> Given passage

* * * * * * *

Skip to content
Body Politics: The Radical Realities of Carolee Schneemann

Body Politics is much more than an overdue retrospective and is a must-see not just for existing fans of Carolee Schneemann. With a career spanning six decades, Schneemann has been a major influence on generations of artists, making a lasting mark in particular with ground-breaking performances that ensured her position within the feminist art canon.

The rooms are curated loosely chronological, starting with painting and other wall-based works in the upstairs galleries. Schneemann understood herself primarily as a painter whereas the show’s curator Lotte Johnson positions Schneemann’s practice as an extended form of collage and a “juxtaposition of unlike realities to create a new reality”

Few of her paintings are confined to flat surfaces or to marks made by brushstrokes alone. Everyday objects are integrated in works that become increasingly sculptural as the show progresses. Photographs and newspaper clippings, as well as fragments of deconstructed works, are reassembled; materials ranging from glass shards and mirrors to textiles (spot the men’s underpants!) and taxidermy are presented in boxes reminiscent of dolls’ houses, some including light elements or moving parts – a whirring ‘fur wheel’ one of the most memorable works in the show, not least because of a request not to share this on social media.

* * * * * * *

> Data
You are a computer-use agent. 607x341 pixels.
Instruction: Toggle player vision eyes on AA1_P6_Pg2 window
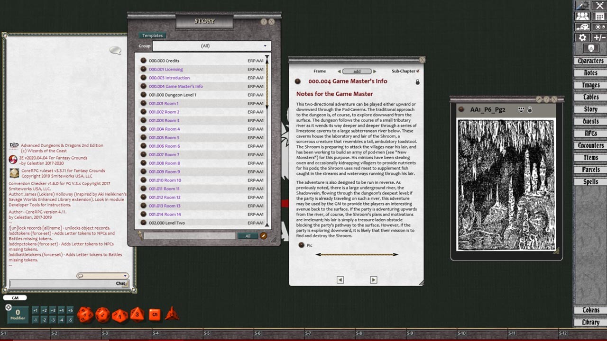pos(521,109)
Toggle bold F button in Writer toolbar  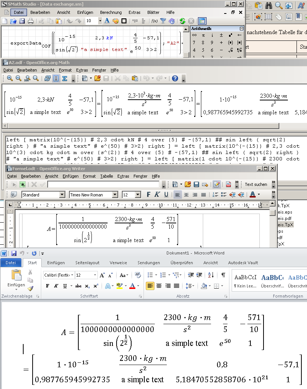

* * * * * * *

In the Schneemann review, what makes the whirring "fur wheel" one of the most memorable works in the show? Answer in one to three sentences. The material that comes after the review is separate from it.

It stands out in part because visitors are asked not to share it on social media.